Petty forex transactions face relaxed penalty

22-Nov-2019 Intellasia | The Saigon Times | 6:02 AM Print This Post

The government has issued a decree on administrative sanctions against violations of monetary and banking regulations. Individuals involved in illegal foreign exchange transactions worth less than $1,000 each will get a warning, instead of a heavy fine as before.

Decree 88/2019, which is scheduled to come into force from December 31, stipulates that individuals conducting forex transactions worth $1,000-US$10,000, or equivalent foreign currencies, face a fine of VND10 million-VND20 million, the local media reported.

A fine of VND20 million-VND30 million is imposed on offenders involved in forex transactions ranging from $10,000 to $100,000, whereas individuals carrying out transactions worth more than $100,000, or equivalent foreign currencies, are subject to a fine of VND80 million-VND100 million.

Besides this, fines of VND30 million-VND50 million are levied on violations related to the signing of exchange agent contracts with organisations that are not eligible to be outlets.

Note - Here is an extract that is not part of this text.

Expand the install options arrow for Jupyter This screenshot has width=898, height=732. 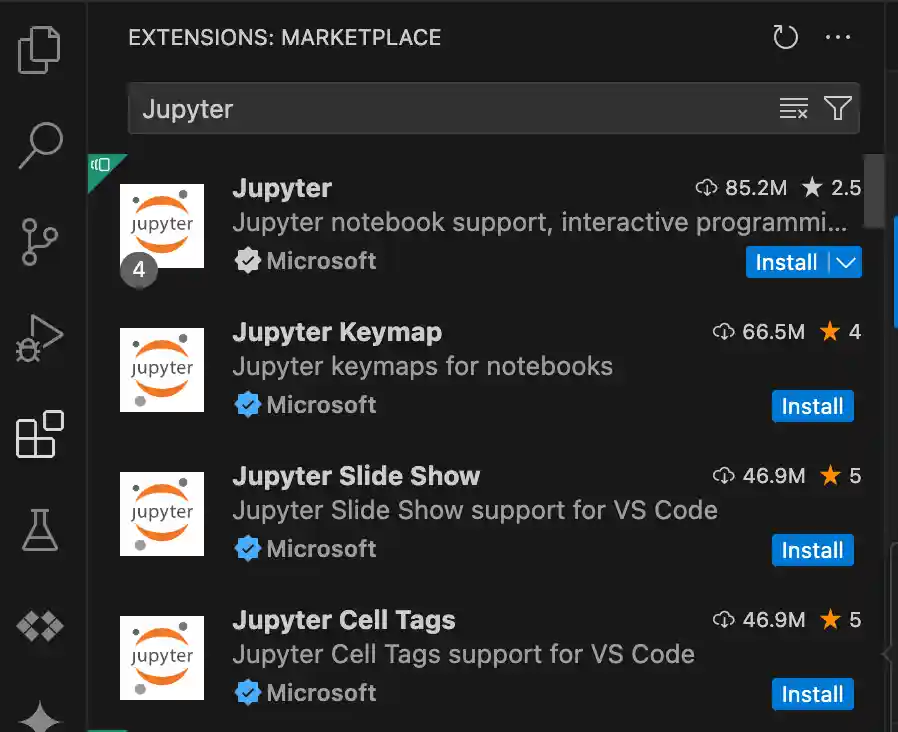[846, 262]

In addition, violators who fail to check and instruct exchange agents in line with prevailing regulations, who fail to act as an exchange outlet as regulated, who illegally act as exchange agents for two or more credit organisations or who unlawfully transfer or carry abroad foreign currencies or dong or bring them to Vietnam face fines of up to VND50 million.

Violations associated with the issuance of foreign-currency credits or debt payments in foreign currency in breach of prevailing regulations are subject to VND100 million to VND150 million fines.

Apart from this, the decree imposes fines from VND150 million to VND200 million on violations involving forex transactions between credit institutions and clients or other credit organisations that are not in line with the central bank’s regulations.